大きなテーマは「投資立国ニッポンへの歩み」です。この流れは2007年以降も継続します。これは、もはや単なる「株ブーム」などという生やさしい話ではありません。団塊の世代が退職すれば、運用の利回りで生活することの大切さが意識されてゆきますから、債券や株式や不動産の利回りを意識する人が増えます。松本では月に7万円ぐらいの国民年金を受け取っている人が多いのですが、病院に行くことが多い高齢者が生活してゆくには余りにも不十分なのです。戦後の日本は、早く、安く、大量に良いモノを作ることで外貨を集め、それで豊かさを享受してきましたから、どうしても「豪邸」だとか「ブランド品」だとか「クルマ」のように、モノを中心にして豊かさを計るような傾向が強かった。しかし、投資によって生活を安定させることが重要になると、時間に対する意識が強まるでしょう。どこで、どういう人と、どんな時間を過ごしたか?そういう豊かさを意識する人が増えるし、投資先の政治や経済や文化に対する興味を深めようとする人も増えますから、内弁慶な日本のマスコミに飽き足らないと感じる人が増えると思います。

『国家の品格』という本が売れたそうですが、私から見ると、これは後ろ向きな現象です。いまだに『News23』という番組が続いているのと同じ。日本は、オカシクなってしまった。狂っている。嘆かわしいことだ。昔の日本を取り戻そう。同じ訴えを右側からやっているのが『国家の品格』で、左からやっているのが筑紫哲也さんの番組というだけの違いです。今年の私はNHKの『クローズアップ日本』とか、長いドキュメンタリーに加えて、世界遺産や自然を扱った番組を見ることが多くなりました。ひとつの株式を2年3年と持ち続けて、その流れを見ていると、ほとんどのニュースが目先の変化ばかりに右往左往しているように見えてしまうのです。それよりも、ひとつのテーマを掘り下げた番組や、文明の興亡、あるいは動物や植物が生き残るために過酷な中を生き抜いている映像に惹かれる。まあ、オジサンになったということでしょうか。

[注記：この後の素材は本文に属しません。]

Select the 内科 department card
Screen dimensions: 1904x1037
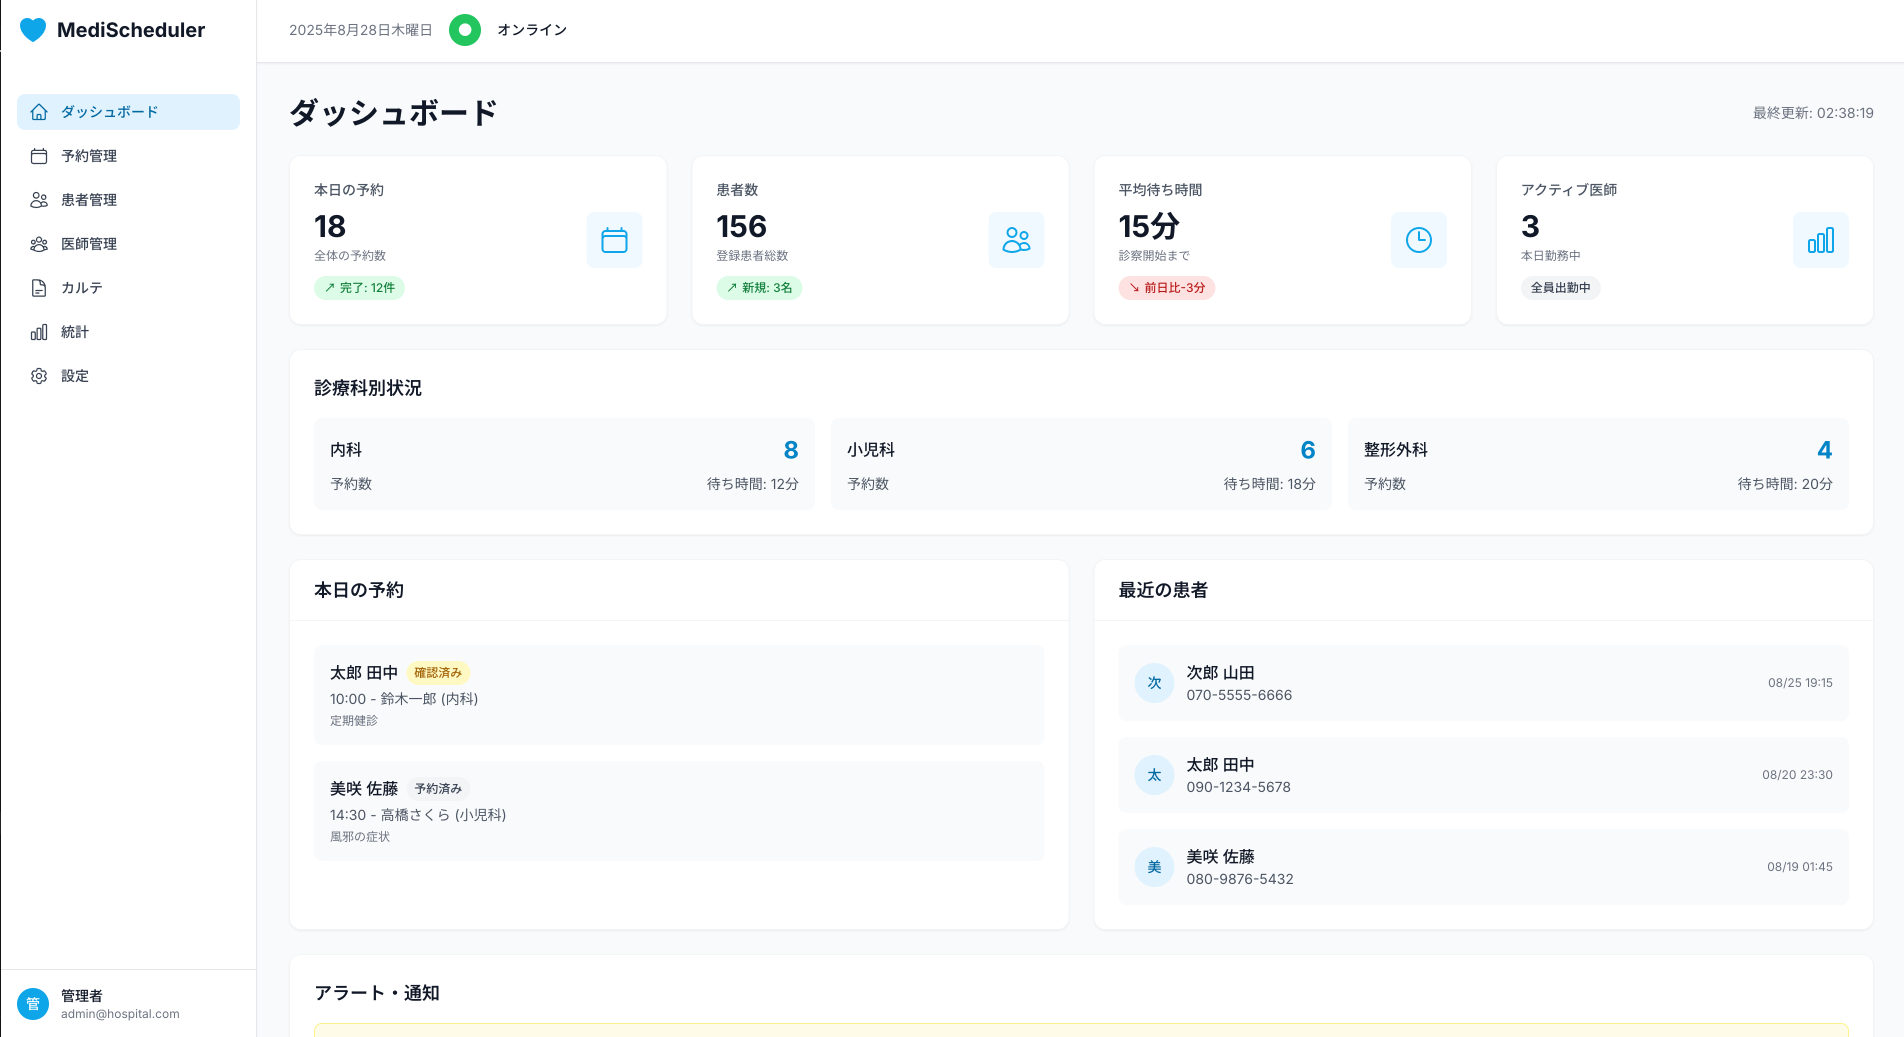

少し前のオジサンならば、とりあえずプロ野球とゴルフの話にしとけばいい、みたいな感覚が強かったと思います。しかし、もう「巨人が勝とうが負けようが、それより松阪と松井の対決の方が楽しみ」という人も多いし、30%もの視聴率を取るドラマもない。地方の街からは路地や赤提灯が消え、もう昔のオジサンの世界は、懐古の対象となってゆくばかり。しかし、横浜FCのような地域のサッカークラブを応援している人たちは、充実した時間を過ごしているように見える。スポーツであれ、投資であれ、仕事であれ、地方自治であれ、何かに対して主体的に参加していた人の言葉と、現象を眺めながら「それ知っているよ」と解説する人との言葉には、その説得力に雲泥の差があるんですね。

パスカル。最近よく思い出すのは、パスカルの言葉です。「人間は一本の葦にすぎない。自然の中でもいちばん弱いものだ。だが、それは考える葦である」。これは考えることの大切さを訴えたものとして有名なんですが、パスカルは、ただ単に「よく考えましょうね」と新聞の社説のような暢気な話をしているわけではありません。世の中には、病気もあれば災害もある。弱肉強食の自然界の中で、人間は本当に弱い存在なんだ。だからこそ考えることを武器として生き延びよう。そういう切実な話なんですね。個人投資家や零細企業も、市場の荒波の中では一本の葦に過ぎませんが、だからこそ考える葦にならないといけないのでしょう。

文明や自然を紹介する番組も、少し前なら「美しい」とか「素晴らしい」でしたら、いまは違います。「水の確保が難しい場所で、いかに人々は生き延びたか?」とか、「花たちは自らの子孫を残すために、いかに進化を遂げてきたのか?」というタッチが多い。背後に切実さがあるがゆえに、文明や生命の興亡も「ドラマチック」に見えるのです。それは「メルヘンチック」とは違う。来年は、この違いが、もっとハッキリすることでしょう。